**Task brief**
Extract each line from the items below that contains the word "chart". Case must match.

>> Begin Supplied information

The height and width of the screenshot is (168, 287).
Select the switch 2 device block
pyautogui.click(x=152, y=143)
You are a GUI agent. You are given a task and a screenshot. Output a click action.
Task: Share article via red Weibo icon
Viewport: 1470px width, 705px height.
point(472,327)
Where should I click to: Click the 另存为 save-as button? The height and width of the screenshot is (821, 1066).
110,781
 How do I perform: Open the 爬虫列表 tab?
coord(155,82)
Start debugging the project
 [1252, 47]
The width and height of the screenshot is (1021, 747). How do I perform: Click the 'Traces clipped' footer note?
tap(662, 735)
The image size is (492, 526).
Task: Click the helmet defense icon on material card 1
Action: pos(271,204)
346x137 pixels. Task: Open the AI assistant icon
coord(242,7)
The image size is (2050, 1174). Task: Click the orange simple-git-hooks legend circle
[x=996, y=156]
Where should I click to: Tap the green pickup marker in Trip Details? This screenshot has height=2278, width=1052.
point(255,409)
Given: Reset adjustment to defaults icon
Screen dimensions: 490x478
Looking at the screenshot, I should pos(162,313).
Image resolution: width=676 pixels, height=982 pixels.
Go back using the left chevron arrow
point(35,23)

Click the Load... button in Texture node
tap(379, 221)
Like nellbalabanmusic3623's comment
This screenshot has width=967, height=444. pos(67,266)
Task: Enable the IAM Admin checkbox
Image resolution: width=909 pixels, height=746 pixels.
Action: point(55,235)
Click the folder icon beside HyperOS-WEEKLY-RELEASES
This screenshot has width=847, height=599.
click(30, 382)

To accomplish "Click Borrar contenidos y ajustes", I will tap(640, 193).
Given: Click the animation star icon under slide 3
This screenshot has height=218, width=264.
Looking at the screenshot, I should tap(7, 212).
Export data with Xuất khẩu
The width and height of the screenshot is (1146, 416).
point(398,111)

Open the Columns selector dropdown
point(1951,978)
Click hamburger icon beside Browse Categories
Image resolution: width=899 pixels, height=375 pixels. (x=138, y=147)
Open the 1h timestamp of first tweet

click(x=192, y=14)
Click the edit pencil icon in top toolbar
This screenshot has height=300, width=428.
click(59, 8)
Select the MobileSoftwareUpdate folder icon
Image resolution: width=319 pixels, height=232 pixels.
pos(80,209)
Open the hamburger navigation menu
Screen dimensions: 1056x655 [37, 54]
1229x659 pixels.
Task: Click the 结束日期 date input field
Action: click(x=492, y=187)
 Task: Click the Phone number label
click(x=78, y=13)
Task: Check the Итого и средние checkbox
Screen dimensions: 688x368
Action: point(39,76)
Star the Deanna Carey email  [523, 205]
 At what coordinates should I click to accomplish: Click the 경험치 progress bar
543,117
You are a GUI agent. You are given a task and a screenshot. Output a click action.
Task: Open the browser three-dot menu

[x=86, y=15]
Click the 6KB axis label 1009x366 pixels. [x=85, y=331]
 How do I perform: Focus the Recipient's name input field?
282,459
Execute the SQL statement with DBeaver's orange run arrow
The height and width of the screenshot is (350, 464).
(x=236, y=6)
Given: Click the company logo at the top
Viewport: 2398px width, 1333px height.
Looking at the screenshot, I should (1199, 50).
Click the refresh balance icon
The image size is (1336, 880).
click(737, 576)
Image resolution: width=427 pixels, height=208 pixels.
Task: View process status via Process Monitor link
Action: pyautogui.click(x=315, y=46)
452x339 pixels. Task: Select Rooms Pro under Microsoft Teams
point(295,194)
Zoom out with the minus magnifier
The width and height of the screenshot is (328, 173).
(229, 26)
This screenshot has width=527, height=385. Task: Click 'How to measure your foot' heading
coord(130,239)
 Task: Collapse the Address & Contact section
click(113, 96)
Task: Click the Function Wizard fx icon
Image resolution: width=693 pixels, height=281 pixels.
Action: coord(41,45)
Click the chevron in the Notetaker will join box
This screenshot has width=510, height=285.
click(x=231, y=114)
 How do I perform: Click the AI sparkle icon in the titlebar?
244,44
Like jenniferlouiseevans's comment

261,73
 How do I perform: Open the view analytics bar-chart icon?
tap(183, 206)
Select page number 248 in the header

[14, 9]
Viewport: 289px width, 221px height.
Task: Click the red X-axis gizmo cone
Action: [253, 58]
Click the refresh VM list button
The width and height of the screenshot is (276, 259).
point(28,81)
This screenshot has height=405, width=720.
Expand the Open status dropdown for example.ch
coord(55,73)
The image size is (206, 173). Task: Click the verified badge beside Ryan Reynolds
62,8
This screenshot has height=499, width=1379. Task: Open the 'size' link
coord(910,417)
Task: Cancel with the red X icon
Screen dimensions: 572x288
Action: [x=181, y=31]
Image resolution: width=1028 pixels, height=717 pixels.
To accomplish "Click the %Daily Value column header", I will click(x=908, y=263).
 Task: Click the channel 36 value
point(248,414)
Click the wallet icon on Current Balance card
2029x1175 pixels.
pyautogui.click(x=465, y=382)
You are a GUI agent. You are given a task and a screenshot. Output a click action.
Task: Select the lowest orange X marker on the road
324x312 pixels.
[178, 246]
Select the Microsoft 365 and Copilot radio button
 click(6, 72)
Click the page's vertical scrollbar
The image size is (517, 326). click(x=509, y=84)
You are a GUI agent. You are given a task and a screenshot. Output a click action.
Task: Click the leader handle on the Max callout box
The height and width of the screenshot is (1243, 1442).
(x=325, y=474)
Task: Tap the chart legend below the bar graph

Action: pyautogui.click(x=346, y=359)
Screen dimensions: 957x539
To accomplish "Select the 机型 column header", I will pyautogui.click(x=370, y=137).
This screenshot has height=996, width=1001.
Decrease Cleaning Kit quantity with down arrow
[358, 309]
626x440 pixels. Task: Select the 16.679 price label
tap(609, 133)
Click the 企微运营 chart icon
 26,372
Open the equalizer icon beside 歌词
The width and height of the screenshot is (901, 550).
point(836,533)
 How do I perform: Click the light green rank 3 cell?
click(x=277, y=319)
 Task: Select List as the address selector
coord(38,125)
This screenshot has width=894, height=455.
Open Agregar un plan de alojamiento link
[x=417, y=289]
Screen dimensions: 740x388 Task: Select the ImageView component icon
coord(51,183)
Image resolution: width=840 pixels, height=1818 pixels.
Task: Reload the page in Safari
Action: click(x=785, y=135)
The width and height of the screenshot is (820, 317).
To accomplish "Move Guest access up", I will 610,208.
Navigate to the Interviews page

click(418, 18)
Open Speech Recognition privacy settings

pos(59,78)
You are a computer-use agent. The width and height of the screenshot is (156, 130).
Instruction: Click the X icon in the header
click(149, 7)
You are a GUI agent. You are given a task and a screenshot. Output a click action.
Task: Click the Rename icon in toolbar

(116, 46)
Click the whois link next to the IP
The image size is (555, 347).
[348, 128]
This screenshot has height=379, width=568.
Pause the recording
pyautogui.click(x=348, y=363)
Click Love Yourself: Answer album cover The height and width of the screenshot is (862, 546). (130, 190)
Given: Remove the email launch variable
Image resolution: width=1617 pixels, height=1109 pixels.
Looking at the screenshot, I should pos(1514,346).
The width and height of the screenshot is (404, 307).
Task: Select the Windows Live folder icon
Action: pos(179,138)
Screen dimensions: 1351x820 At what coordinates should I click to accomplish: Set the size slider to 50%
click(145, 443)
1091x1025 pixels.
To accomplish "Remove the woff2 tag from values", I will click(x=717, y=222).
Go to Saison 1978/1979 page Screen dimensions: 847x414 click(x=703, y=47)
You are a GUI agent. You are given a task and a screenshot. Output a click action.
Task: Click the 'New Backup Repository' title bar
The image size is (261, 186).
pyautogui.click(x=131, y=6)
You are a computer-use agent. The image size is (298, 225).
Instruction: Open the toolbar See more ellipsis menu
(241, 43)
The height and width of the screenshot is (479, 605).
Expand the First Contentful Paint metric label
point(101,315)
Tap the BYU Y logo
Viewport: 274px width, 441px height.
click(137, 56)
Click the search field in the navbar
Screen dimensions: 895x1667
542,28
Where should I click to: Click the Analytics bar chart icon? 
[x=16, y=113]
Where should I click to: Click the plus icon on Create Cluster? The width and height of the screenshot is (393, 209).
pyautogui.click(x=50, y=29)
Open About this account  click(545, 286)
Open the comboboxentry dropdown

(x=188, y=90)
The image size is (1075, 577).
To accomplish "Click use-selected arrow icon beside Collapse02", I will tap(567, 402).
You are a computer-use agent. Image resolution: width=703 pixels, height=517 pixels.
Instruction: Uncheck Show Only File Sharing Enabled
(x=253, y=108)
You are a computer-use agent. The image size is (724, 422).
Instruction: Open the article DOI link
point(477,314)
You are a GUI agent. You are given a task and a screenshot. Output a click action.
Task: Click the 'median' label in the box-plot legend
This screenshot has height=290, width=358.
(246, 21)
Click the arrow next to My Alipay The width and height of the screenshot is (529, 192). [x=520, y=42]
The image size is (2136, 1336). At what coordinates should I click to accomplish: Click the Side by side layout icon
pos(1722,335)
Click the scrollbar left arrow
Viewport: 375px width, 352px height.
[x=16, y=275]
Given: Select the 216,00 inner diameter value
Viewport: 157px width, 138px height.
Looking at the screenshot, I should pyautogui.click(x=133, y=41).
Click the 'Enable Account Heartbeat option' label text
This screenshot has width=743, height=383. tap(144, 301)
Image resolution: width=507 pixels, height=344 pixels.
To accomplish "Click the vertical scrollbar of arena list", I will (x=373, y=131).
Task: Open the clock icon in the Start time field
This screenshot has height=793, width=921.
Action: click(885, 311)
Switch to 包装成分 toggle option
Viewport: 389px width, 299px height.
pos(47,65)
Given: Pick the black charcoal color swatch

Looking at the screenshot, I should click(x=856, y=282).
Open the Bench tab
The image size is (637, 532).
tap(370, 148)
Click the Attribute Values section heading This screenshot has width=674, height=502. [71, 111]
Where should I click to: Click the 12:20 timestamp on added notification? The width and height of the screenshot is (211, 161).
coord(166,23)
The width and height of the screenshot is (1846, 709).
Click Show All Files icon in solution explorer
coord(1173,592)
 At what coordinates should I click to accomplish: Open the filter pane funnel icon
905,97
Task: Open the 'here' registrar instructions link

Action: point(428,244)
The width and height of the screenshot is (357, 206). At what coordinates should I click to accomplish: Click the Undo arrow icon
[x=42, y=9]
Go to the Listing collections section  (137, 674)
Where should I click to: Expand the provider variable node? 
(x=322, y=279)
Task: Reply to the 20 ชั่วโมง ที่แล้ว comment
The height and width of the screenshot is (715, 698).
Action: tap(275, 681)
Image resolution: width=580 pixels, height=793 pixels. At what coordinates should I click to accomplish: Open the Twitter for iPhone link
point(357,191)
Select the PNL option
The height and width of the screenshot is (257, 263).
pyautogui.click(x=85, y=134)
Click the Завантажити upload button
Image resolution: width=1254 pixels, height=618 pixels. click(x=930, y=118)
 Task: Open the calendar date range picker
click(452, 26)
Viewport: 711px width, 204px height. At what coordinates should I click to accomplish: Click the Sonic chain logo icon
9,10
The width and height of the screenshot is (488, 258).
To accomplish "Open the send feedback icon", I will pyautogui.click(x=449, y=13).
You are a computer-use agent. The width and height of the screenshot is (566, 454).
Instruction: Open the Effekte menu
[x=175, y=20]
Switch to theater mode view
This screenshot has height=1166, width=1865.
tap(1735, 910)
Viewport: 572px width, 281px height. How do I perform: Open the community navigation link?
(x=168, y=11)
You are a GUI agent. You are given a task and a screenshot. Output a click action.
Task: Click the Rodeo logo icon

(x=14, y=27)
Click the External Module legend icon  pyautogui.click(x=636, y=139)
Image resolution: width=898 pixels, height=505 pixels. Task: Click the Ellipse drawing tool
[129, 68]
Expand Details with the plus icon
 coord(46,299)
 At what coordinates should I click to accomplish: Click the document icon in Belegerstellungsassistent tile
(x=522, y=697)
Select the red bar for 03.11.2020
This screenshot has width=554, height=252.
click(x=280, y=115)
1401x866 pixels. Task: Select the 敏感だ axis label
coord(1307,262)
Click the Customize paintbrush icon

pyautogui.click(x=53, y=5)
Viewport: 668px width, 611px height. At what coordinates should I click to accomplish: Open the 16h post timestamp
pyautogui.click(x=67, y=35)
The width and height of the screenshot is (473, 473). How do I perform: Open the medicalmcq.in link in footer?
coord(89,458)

>> End Supplied information

**Complete response**
 How do I perform: Open the view analytics bar-chart icon?
Task: Tap the chart legend below the bar graph
Click the 企微运营 chart icon
Where should I click to: Click the Analytics bar chart icon? 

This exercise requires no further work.